**Work to complete**
Locate the line containing "收藏 (0) (1269, 48)" in the material below; repeat it and every line after it, exactly as written.

::::::

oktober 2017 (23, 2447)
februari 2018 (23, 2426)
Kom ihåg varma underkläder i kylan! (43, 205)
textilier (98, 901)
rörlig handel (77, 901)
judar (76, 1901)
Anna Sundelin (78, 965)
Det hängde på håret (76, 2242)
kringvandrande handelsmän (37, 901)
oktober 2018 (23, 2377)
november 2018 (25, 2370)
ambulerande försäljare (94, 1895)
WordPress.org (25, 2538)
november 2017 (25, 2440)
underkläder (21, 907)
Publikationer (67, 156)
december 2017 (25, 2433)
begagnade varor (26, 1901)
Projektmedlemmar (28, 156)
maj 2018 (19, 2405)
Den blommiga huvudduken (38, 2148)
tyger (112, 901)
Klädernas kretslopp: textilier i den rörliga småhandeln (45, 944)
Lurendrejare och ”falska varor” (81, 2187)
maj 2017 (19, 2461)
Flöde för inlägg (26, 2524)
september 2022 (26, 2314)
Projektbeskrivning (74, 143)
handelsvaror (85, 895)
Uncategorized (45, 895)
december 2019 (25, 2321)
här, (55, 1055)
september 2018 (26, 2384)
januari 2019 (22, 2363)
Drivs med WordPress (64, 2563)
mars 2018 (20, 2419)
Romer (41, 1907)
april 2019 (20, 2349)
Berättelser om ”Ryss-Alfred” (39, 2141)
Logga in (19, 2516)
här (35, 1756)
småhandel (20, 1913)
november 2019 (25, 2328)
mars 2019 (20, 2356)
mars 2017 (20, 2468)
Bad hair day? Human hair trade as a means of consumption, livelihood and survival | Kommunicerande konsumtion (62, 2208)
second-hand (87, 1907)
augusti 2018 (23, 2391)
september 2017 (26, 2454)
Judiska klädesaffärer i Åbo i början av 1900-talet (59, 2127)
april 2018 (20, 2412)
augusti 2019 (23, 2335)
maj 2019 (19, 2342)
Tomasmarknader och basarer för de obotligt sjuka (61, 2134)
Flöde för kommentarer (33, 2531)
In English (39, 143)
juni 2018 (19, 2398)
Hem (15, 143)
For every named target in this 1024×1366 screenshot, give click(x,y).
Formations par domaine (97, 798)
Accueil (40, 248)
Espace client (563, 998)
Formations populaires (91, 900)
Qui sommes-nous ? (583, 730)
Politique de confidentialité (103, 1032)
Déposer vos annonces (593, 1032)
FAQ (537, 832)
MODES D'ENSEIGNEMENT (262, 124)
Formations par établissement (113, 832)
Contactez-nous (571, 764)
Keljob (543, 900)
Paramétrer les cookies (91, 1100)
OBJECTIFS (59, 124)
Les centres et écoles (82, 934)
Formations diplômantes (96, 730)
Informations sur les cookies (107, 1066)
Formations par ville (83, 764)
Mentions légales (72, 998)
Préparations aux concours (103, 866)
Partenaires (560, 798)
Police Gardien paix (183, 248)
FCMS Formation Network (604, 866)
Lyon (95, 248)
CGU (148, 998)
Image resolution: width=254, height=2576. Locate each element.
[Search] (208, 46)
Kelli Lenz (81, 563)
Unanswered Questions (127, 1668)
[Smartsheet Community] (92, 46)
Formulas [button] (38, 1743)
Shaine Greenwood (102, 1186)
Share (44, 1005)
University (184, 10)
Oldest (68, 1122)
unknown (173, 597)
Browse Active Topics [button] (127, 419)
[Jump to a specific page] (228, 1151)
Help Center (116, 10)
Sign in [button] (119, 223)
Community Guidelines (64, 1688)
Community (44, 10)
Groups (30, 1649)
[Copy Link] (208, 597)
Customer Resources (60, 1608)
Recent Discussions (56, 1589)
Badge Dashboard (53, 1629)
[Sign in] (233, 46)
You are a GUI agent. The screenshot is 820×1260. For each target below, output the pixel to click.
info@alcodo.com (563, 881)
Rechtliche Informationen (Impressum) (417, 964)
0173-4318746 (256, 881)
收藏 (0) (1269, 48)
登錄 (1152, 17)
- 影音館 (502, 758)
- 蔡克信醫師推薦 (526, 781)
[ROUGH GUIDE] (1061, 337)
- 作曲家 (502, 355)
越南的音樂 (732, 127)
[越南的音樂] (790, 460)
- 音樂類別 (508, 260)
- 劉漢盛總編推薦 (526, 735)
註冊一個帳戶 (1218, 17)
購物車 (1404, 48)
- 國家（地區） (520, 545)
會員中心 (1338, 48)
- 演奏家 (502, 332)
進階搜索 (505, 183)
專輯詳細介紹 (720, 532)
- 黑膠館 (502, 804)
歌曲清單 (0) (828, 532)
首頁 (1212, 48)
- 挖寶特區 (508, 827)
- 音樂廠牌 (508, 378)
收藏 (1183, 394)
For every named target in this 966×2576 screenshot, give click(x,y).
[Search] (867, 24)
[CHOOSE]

::::::

**Solution for this task**
收藏 (0) (1269, 48)
登錄 (1152, 17)
- 影音館 (502, 758)
- 蔡克信醫師推薦 (526, 781)
[ROUGH GUIDE] (1061, 337)
- 作曲家 (502, 355)
越南的音樂 (732, 127)
[越南的音樂] (790, 460)
- 音樂類別 (508, 260)
- 劉漢盛總編推薦 (526, 735)
註冊一個帳戶 (1218, 17)
購物車 (1404, 48)
- 國家（地區） (520, 545)
會員中心 (1338, 48)
- 演奏家 (502, 332)
進階搜索 (505, 183)
專輯詳細介紹 (720, 532)
- 黑膠館 (502, 804)
歌曲清單 (0) (828, 532)
首頁 (1212, 48)
- 挖寶特區 (508, 827)
- 音樂廠牌 (508, 378)
收藏 (1183, 394)
For every named target in this 966×2576 screenshot, give click(x,y).
[Search] (867, 24)
[CHOOSE]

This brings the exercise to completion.